Me gusta la literatura que se inspira en «ciudades icono». La literatura de viajes y en concreto la dedicada a ciudades emblemáticas ejerce en ciertos lectores una fascinación especial. El género es muy frecuentado por los lectores-escritores que, como Paul Bowles, no se sienten turistas sino viajeros. La clave de todo está en que los lectores-viajeros nos acercamos a estos libros, llegamos a estas ciudades, con los ojos abiertos y el convencimiento de que cuando terminemos la lectura, cuando regresemos de ellas, seremos otras personas, algo habrá cambiado en nuestro interior.
La lectura expectante es lo que provocan libros como Vida veneciana, de Howells (o Constantinopla, de Edmondo De Amicis), que tras la descripción aparentemente prosaica de la vida cotidiana de una ciudad concreta, late toda una sensibilidad y una manera de hacer y vivir la literatura. Una literatura que, como esas ciudades, nos transforma. Por eso hay dos tipos de libros en esto del género «literatura de viajes»: los que se limitan a recopilar rutas, itinerarios y viajes (modelo «de oca a oca y tiro porque me toca», que te deslumbran pero no te conmueven); y aquellos que, por el contrario, te empapan de la idiosincrasia del lugar, provocan un encuentro personal del lector con la ciudad, y te descubren un misterio que se abre al lector atento.
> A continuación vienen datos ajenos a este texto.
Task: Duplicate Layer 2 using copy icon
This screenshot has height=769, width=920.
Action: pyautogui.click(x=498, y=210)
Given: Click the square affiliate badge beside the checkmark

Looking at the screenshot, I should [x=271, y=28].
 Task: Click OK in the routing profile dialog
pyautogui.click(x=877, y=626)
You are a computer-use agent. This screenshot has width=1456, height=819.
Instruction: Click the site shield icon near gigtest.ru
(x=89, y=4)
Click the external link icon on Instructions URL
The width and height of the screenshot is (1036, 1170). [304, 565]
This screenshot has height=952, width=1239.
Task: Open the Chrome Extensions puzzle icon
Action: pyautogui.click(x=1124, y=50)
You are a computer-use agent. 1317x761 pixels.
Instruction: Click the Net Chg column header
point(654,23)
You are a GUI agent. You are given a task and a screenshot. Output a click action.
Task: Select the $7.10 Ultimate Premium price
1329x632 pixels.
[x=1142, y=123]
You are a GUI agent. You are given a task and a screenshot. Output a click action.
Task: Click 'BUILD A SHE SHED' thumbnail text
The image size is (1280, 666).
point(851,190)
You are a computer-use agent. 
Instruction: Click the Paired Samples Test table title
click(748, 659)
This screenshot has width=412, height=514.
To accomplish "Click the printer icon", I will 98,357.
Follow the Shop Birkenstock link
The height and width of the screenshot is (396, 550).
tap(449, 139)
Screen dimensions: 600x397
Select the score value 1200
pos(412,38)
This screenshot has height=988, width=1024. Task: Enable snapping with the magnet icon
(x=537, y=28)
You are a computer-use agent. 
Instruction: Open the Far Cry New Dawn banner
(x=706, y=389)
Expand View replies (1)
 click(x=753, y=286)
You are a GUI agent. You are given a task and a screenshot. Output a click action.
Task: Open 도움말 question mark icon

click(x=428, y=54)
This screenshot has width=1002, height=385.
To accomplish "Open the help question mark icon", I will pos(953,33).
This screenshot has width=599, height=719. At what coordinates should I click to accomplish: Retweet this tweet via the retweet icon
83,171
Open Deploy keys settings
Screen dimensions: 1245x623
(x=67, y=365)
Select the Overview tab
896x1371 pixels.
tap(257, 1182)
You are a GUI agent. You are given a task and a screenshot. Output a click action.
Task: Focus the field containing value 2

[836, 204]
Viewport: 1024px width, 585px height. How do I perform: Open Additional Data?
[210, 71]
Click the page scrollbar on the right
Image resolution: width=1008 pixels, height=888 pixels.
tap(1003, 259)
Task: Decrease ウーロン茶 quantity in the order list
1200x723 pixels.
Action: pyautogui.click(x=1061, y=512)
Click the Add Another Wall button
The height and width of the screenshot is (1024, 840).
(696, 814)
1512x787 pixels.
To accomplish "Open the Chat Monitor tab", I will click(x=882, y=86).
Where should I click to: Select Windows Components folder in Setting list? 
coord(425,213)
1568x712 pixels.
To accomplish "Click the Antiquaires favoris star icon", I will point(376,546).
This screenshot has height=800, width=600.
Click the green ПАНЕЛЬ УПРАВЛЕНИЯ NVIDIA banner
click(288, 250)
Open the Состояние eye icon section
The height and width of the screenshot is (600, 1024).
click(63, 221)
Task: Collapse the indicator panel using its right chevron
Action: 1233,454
A través de los ojos de Howells, del que apenas disponemos en sus páginas de cuatro pinceladas personales, en su Vida veneciana descubrimos todo un mundo rico en matices, una vida cotidiana llena de belleza, de luz y autenticidad, y a través de esas imágenes, logramos vislumbrar algo de ese misterio de la ciudad, y de paso algo del alma de la persona que nos cuenta todo esto. Otro es el caso del libro del poeta Henri de Régnier (1864-1936) que en Venecia, recientemente publicado por Cabaret Voltaire, y que compila sus Cuentos venecianos (1927) y sus Esbozos venecianos (1906), nos descubre otra imagen de Venecia totalmente distinta a la descrita por Howells.
La Venecia de Régnier es más poética y romántica, está impregnada por el misterio y la intriga, y su lectura nos deja un poso de tristeza y melancolía. Si la invitación de Howells nos lleva a la Venecia de la luz y la vitalidad propia del Gran Canal, la de Régnier nos conduce con pasos silentes por callejones oscuros y jardines ocultos, a la sombra de misterios tenebrosos. Pero en Régnier, como en Howells, late ardiente la fascinación por una ciudad que nos seduce y atrapa:
«Su nombre solo induce al espíritu a ideas de voluptuosidad y melancolía. Decid: "Venecia", y creeréis oír como cristal que se quiebra bajo el silencio de la luna... "Venecia", y es como tela de seda que se rasga en un rayo de sol... "Venecia", y todos los colores se confunden en una tornasolada transparencia. ¿No es un lugar de sortilegio, magia e ilusión?».
De los Esbozos, la parte que más me ha gustado del libro, selecciono «La llave» como el relato con más fuerza, el más redondo e impactante, el más preclaro, que lleva a «tocar» el misterio de esta ciudad. Con un punto esotérico, comprensible para los iniciados en el arte de frecuentar y amar la ciudad de Venecia, la imagen de la llave se erige como el talismán que todos los enamorados de Venecia quisiéramos poseer.
«¡Qué me importa que se me tome por un extranjero! ... Acaso no tengo, en mi bolsillo, mi gran llave negra que me demuestra que soy un verdadero veneciano y que abro la verja de hierro cuya cerradura oxidada, más tarde, hurgaré...». Para todo amante de Venecia, paraíso perdido, la ciudad siempre tendrá un algo de mujer inalcanzable, de misterio nunca descifrable del todo, de gracia inaprensible.
Lo más duro para todo enamorado es saberse siempre extranjero. La llave tiene, por tanto, una carga simbólica de una densidad casi erótica: «cada noche, la gran llave atestigua que no soy, oh Venecia, un vil transeúnte a través de tu belleza, sino alguien prisionero para siempre de su sortilegio, cuyo emblema es esta llave, y que me gusta llevar en la mano como un talismán familiar y como un signo de mi querida cautividad».